I turn finally to the counterclaim. In this claim, Mr. Haywood asks for the return of four items of property which he says originally derived from the antiques business and which he says were taken by Mrs. Haywood when the parties separated. These are some items of Crown Derby porcelain, some silver candlesticks, some jewellery (in fact two bracelets and a pendant) and an antique jam pan. Mrs. Haywood acknowledges that the candlesticks are properly joint property, while Mr. Haywood says they are his. For the reasons already given, I find that these candlesticks are the joint property of both. I find that the same is true of the jam pan and of the Crown Derby porcelain on which I did not find that Mrs. Haywood’s evidence of a common intention for these to be her sole property as convincing as it was in relation to the two jardinières dealt with above. The bracelets and pendant are, however, a different matter. They had been worn by Mrs. Haywood regularly for many years as part of her apparel. This must have been apparent to Mr. Haywood. I think in happier times Mr. Haywood would not have regarded these as partly his. They had been appropriated to Mrs. Haywood’s sole use in much the same way as the domestic antiques had been appropriated to the use of them both. I find that those items belong to Mrs. Haywood alone.

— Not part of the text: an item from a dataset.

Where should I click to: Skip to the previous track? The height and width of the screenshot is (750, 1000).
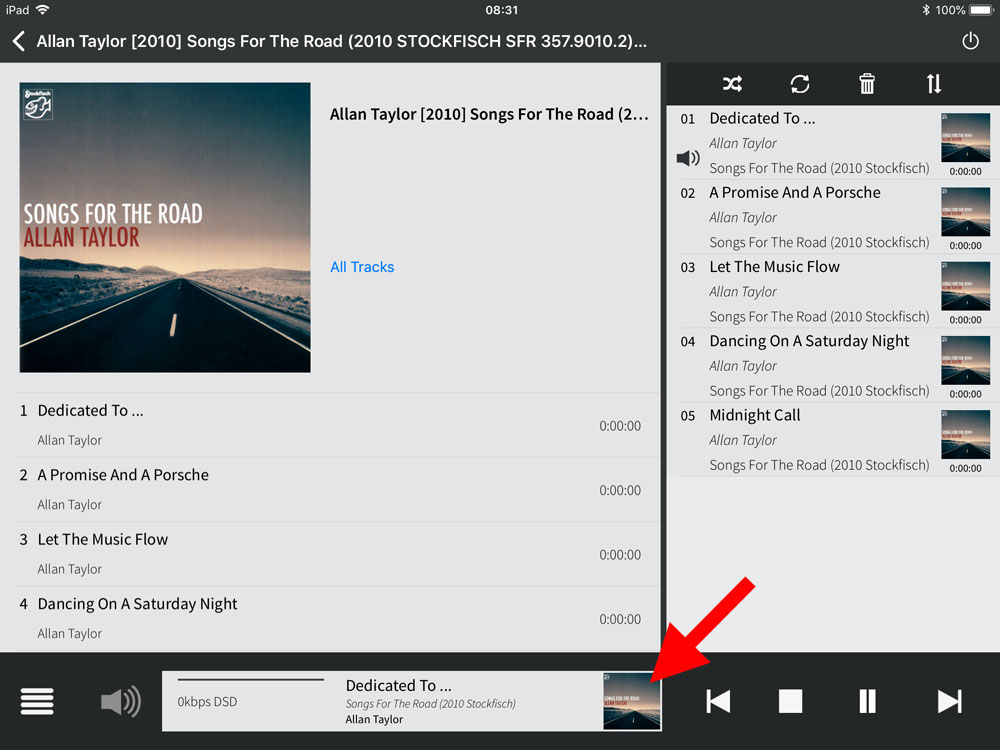718,701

The remaining chattels in the counterclaim consist of items that derived from the public house premises. They are principally items of domestic equipment such as curtains, a coffee machine, a fridge/freezer, a microwave oven etc. Mr. Haywood’s case is that these goods were in the public house when he last looked and were gone after Mrs. Haywood and Julie left in 1996. Mrs. Haywood denies that she has the goods and I decline, in the light of that evidence to draw the inference that she does in fact have them.
The last point on the counterclaim is in respect of a sum of £1078, drawn by Mrs. Haywood from Mr. Haywood’s bank account at the time of their final parting. The account was in Mr. Haywood’s name but Mrs. Haywood had authority to draw upon it. The undisputed evidence was that the money entering this account was from a loan facility account in the names of both parties. Mrs. Haywood was unable to give a satisfactory reason for identifying this as being the precise sum that she required, when in fact it was the sum that took the account to its overdraft limit. Having regard to its source, it seems to me that this was joint money and Mrs. Haywood must repay half of it.

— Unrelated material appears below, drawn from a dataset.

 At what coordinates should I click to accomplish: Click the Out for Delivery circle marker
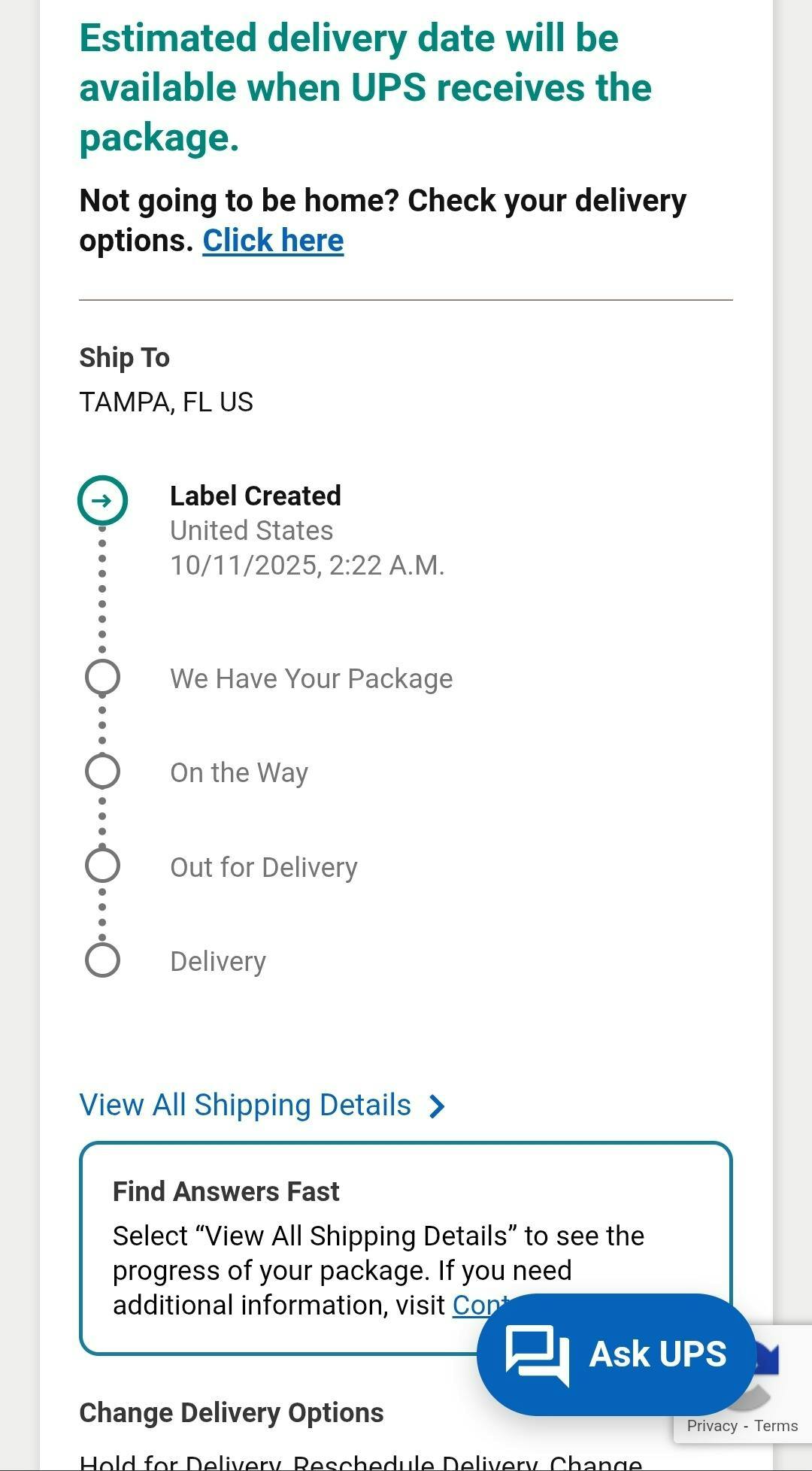coord(103,866)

The result is, therefore, that Mrs. Haywood’s claim that the bulk of the disputed items were joint property, intended for domestic use, succeeds. I also find that the two jardinières which she says were gifts to her were such gifts and that the jewellery items mentioned in the counterclaim schedule are also her sole property. I find that the Belling cooker and the bathroom suite belong to Mr. Haywood and that he is entitled to an order for repayment to him of £539-00, being half of the sum of £1078 drawn by Mrs. Haywood from the bank account. The Crown Derby porcelain, the silver candlesticks and the jam pan are joint property, but the remainder of the counterclaim, relating to the public house chattels, fails.